EXERCISE MATERIALS section start

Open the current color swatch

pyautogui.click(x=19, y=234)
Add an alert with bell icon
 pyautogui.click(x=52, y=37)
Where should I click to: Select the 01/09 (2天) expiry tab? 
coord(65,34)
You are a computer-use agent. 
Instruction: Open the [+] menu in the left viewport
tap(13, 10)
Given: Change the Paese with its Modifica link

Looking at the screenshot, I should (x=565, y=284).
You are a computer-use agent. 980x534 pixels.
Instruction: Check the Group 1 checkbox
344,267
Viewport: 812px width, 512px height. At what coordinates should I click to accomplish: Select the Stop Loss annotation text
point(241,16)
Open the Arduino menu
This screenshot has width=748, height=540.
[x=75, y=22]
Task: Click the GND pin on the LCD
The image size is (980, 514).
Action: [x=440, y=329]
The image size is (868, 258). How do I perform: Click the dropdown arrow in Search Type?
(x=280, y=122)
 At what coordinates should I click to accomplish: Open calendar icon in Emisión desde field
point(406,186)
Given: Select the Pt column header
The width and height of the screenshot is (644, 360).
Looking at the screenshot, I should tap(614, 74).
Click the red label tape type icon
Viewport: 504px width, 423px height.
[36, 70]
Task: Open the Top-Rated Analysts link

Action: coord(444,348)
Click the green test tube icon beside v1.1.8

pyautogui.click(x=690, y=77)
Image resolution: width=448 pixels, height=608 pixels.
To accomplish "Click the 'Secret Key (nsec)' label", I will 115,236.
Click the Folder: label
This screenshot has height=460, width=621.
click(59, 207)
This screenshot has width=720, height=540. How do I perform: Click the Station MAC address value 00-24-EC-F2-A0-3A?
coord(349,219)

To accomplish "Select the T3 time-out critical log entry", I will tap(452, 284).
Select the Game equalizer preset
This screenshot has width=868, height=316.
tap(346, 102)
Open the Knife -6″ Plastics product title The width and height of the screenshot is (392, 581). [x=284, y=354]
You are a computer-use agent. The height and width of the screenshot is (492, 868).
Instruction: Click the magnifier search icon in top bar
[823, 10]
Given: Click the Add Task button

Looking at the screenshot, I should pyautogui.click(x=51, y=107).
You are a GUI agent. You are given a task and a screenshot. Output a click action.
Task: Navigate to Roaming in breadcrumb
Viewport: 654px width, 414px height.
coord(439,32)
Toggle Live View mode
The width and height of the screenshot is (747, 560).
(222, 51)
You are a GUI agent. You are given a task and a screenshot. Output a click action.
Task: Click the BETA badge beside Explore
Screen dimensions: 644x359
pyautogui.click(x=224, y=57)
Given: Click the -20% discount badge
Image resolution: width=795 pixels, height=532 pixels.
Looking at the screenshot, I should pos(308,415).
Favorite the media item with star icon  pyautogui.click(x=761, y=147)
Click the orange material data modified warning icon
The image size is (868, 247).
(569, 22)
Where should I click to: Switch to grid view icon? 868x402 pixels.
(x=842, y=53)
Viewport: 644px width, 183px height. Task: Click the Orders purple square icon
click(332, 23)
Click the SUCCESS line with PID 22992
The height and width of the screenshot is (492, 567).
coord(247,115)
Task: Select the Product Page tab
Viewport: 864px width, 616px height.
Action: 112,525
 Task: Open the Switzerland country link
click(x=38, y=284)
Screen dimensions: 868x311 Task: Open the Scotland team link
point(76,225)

EXERCISE MATERIALS section end

INSTRUCTIONS FOR THE TASK: Gather every line from the listing above in which the word "label" appears.

EXPECTED OUTPUT:
Click the red label tape type icon
To accomplish "Click the 'Secret Key (nsec)' label", I will 115,236.
Click the Folder: label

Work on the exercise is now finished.